*What needs to be done:* Somewhere below are a line with "Where should I click to: Choose" and a later line with "Viewport: 803px width, 463px height.". Output exactly those lines and all lines between them.

(Collected data entries)
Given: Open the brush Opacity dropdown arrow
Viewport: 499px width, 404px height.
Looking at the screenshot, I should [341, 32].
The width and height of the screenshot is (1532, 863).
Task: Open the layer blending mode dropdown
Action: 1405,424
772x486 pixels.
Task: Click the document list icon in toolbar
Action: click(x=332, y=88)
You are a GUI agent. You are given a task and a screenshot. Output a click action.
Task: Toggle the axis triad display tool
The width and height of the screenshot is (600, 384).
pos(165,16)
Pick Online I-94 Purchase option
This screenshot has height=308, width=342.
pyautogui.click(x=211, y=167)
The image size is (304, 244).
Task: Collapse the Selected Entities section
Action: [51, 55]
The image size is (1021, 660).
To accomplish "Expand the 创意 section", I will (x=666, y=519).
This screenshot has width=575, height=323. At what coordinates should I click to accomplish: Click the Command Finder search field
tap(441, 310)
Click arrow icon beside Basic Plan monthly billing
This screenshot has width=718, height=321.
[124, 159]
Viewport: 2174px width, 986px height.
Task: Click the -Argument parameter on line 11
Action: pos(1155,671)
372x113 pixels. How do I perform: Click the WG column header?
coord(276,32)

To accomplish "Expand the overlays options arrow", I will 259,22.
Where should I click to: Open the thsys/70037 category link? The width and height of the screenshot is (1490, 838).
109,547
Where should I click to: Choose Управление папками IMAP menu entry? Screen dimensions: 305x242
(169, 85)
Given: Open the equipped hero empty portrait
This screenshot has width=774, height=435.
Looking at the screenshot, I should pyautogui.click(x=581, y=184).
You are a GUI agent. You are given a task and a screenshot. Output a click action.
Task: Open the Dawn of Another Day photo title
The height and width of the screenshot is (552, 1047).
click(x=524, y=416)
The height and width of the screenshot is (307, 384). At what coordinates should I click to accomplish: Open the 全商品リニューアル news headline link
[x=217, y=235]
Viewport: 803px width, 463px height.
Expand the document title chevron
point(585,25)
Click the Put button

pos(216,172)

*Expected output:*
Where should I click to: Choose Управление папками IMAP menu entry? Screen dimensions: 305x242
(169, 85)
Given: Open the equipped hero empty portrait
This screenshot has width=774, height=435.
Looking at the screenshot, I should pyautogui.click(x=581, y=184).
You are a GUI agent. You are given a task and a screenshot. Output a click action.
Task: Open the Dawn of Another Day photo title
The height and width of the screenshot is (552, 1047).
click(x=524, y=416)
The height and width of the screenshot is (307, 384). At what coordinates should I click to accomplish: Open the 全商品リニューアル news headline link
[x=217, y=235]
Viewport: 803px width, 463px height.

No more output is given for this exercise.